Many chromatin-binding proteins and protein complexes that regulate transcription also bind RNA. One of these, Polycomb repressive complex 2 (PRC2), deposits the H3K27me3 mark of facultative heterochromatin and is required for stem cell differentiation. PRC2 binds RNAs broadly in vivo and in vitro. Yet, whether this RNA binding has any biological importance remains unsettled. Here we tackle this question in human induced pluripotent stem cells using multiple complementary approaches. Perturbation of RNA-PRC2 interaction by RNaseA, by a chemical inhibitor of transcription, or by an RNA-binding-defective mutant all disrupted PRC2 chromatin occupancy and localization genome-wide. The physiological relevance of PRC2-RNA interactions is further underscored by the dramatic cardiomyocyte differentiation defect upon genetic disruption. We conclude that PRC2 requires RNA binding for chromatin localization in human pluripotent stem cells and in turn for defining cellular state.

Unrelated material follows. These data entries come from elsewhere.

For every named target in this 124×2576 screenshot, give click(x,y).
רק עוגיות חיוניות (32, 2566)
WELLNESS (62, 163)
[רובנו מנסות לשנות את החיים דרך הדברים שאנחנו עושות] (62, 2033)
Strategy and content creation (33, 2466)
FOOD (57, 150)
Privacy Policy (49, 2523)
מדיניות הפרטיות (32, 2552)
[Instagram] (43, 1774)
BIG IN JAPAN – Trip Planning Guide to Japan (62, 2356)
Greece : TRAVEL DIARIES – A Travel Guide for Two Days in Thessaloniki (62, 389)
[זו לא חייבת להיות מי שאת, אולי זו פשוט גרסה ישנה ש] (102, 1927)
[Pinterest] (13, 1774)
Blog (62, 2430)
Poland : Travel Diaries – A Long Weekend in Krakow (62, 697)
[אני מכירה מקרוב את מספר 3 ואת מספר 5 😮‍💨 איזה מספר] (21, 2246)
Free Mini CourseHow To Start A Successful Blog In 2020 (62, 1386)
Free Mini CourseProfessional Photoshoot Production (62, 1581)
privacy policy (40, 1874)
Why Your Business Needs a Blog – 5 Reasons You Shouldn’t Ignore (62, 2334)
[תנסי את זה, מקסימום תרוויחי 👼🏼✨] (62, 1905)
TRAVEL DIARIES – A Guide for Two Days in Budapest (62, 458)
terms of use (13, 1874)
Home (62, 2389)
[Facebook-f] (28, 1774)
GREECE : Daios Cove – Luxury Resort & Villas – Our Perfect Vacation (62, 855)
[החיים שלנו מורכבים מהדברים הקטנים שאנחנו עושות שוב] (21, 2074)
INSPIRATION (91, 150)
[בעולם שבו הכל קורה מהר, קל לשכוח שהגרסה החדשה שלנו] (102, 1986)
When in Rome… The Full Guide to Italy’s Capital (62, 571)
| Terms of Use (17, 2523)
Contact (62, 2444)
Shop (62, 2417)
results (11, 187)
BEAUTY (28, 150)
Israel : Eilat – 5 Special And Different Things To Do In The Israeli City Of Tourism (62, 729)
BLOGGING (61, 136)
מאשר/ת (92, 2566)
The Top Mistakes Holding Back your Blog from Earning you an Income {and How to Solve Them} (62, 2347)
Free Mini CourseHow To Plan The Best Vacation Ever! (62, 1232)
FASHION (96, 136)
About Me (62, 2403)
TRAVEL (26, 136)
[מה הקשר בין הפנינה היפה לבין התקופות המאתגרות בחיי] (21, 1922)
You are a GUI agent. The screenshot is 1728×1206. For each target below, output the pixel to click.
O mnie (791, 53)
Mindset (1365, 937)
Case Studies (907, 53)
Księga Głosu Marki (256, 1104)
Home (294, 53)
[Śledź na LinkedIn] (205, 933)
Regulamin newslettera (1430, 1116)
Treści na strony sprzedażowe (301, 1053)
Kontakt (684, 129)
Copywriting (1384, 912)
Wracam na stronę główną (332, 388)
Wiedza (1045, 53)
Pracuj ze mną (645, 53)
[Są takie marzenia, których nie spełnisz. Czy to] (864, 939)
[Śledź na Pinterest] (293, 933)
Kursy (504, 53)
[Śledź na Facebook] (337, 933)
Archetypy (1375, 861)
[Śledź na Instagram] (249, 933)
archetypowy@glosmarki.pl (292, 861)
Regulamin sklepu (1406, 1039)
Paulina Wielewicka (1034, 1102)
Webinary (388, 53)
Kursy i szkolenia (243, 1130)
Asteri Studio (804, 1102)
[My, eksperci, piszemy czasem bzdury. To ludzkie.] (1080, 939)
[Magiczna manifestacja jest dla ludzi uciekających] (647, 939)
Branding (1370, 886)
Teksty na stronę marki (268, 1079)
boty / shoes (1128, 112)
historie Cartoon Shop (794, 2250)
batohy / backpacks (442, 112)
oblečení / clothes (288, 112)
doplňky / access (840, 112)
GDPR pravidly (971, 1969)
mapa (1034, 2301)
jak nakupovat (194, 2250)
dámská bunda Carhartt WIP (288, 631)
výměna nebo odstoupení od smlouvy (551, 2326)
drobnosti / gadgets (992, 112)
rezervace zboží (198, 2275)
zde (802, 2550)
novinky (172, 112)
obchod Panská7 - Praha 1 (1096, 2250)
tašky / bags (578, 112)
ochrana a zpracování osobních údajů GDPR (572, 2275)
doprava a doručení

Two independent CRSIPR clones of each of the two edited cell lines (WT or mutant EZH2) were analyzed. For ChIP-seq and fRIP-seq, two or three technical replicates of the pulldown were sequenced on each lysate; For RNA-seq on undifferentiated cells, two technical replicates of libary construction were sequenced for each clone; For RNA-seq on differentiated cells, three biological replicates generated from independent differentiation experiments were sequenced for each clone.